The following is excerpted from a chapter in The Post-Secular in Question: Religion in Contemporary Society, a joint publication of the Social Science Research Council and New York University Press.—Ed.
It was, then, a stirring sight to see Habermas sit down with Cardinal Ratzinger in 2004 for a philosophical dialogue. It is hard not to miss a breath at the image of both men in conversation, one the arch-defender of reason and rationality, described by Habermasian scholar Thomas McCarthy as the “last great rationalist,” and the other, renowned as Prefect of the Congregation for the Doctrine of the Faith (and subsequently as Pope Benedict XVI), for his steadfast theological defense of Catholic tradition and moral teaching. At the same time, the twinning of the two Germans made for a fitting tableau: through their long careers, both have shown little interest in sociological realities and have remained intellectually aloof from lived experience.

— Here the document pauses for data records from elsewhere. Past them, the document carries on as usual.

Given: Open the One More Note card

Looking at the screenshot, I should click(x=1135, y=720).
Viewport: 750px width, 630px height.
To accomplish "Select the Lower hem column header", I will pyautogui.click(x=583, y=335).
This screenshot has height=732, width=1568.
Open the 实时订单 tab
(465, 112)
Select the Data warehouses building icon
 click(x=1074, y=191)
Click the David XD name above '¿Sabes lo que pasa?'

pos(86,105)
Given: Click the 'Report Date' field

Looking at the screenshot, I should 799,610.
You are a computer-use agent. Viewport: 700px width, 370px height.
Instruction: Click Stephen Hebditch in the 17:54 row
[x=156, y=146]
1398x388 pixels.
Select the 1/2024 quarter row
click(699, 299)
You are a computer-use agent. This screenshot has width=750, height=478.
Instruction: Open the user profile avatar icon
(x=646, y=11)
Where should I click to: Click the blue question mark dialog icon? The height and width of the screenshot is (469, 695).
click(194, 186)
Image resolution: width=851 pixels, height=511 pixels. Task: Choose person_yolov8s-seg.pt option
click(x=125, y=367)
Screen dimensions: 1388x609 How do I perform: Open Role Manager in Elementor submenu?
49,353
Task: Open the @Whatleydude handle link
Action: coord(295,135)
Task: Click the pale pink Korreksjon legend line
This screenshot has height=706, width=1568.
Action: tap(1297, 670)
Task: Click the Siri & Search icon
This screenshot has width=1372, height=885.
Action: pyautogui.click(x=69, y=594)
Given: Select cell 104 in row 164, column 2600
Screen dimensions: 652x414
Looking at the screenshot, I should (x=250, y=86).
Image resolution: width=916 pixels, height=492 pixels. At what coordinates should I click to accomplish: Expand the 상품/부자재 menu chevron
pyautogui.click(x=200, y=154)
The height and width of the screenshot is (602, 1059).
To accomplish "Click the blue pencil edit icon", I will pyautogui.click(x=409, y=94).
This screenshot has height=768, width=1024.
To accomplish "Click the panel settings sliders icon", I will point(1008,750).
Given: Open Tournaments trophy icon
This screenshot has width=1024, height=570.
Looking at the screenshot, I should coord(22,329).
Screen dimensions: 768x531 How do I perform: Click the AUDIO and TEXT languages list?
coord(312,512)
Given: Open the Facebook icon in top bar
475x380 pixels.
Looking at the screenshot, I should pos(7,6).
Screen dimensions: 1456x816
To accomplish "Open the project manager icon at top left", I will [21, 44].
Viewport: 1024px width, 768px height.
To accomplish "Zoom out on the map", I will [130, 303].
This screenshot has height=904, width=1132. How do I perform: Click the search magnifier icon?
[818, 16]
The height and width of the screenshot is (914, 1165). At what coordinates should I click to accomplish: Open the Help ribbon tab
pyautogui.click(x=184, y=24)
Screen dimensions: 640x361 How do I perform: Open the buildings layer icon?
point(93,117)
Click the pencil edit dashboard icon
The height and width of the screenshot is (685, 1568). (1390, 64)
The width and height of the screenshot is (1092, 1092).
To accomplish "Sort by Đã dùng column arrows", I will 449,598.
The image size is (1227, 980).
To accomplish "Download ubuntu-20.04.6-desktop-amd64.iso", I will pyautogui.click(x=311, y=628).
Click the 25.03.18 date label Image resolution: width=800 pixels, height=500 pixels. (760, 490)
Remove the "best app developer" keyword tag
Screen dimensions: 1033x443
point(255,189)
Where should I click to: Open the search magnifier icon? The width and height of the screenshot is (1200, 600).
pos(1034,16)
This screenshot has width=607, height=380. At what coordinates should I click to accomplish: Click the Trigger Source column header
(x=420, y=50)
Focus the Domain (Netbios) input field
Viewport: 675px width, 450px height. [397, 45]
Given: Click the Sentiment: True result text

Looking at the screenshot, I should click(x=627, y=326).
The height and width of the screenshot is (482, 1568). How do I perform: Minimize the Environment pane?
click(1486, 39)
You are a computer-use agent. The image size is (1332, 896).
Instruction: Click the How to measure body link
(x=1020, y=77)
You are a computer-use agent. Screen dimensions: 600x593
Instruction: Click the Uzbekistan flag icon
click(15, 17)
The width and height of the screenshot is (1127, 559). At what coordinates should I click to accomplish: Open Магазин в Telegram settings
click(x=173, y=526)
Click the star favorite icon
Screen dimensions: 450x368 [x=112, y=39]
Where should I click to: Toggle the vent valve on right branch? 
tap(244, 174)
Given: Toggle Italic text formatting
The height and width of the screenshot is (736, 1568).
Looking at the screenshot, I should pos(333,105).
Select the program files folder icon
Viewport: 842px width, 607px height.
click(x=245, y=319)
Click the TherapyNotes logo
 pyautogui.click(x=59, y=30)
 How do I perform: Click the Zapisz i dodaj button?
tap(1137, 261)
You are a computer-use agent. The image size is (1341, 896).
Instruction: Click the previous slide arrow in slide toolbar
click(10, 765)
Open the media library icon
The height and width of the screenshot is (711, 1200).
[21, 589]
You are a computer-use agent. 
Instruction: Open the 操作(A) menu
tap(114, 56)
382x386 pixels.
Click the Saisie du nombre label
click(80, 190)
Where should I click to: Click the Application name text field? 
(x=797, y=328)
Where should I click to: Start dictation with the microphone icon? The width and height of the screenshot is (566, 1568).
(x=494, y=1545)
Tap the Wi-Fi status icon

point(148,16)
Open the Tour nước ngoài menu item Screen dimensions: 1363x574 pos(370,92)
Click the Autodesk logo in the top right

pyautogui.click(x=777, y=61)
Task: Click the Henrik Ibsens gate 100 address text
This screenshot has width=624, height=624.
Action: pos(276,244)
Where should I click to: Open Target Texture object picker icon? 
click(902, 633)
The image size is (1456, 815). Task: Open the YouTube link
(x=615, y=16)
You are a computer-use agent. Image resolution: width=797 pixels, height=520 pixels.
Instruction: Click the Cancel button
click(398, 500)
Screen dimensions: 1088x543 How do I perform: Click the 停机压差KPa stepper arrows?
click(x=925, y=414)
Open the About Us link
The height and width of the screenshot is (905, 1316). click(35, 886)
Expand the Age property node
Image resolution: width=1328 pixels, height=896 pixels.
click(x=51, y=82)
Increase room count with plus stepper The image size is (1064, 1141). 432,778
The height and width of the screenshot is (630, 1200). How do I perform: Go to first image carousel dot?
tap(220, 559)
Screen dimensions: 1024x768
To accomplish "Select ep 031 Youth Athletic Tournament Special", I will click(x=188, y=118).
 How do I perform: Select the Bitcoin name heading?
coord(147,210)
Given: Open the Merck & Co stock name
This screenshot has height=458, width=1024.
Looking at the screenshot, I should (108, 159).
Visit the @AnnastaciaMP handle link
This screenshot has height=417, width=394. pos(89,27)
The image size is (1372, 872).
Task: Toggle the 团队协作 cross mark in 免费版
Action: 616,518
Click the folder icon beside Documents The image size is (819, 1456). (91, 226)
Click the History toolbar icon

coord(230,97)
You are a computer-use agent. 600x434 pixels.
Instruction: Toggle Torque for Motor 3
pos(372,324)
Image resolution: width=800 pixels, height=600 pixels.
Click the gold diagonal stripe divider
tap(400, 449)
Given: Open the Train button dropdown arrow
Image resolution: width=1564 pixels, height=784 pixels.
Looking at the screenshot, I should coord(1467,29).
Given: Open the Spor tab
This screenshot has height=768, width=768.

It was, in any case, an interesting conversation. Among other points, Habermas noted that the Enlightenment project of modernization had gone somewhat awry, has become derailed. In particular, as he had previously elaborated, he noted that globalizing economic markets defy the control of consensual rational judgments, and he lamented not only the extent of global socioeconomic inequality but the mass political indifference toward it. This indifference is part of a longer depoliticization process resulting from modernization and increased affluence and consumerism, highlighted by Habermas decades earlier. For Habermas, the threat posed by current globalizing forces to potentially “degrade the capacity for democratic self-steering,” both within and across nations, makes the need for public communicative reasoning all the more necessary. He thus looks to discover new (i.e., underappreciated) political cultural resources for the democratic revitalization project. Hence, “a contrite modernity,” one characterized by several social pathologies that need fixing, may benefit, Habermas argued, from religious-derived norms and ethical intuitions. He conceded that these religious resources can help human society deal with “a miscarried life, social pathologies, the failures of individual life projects, and the deformation of misarranged existential relationships.”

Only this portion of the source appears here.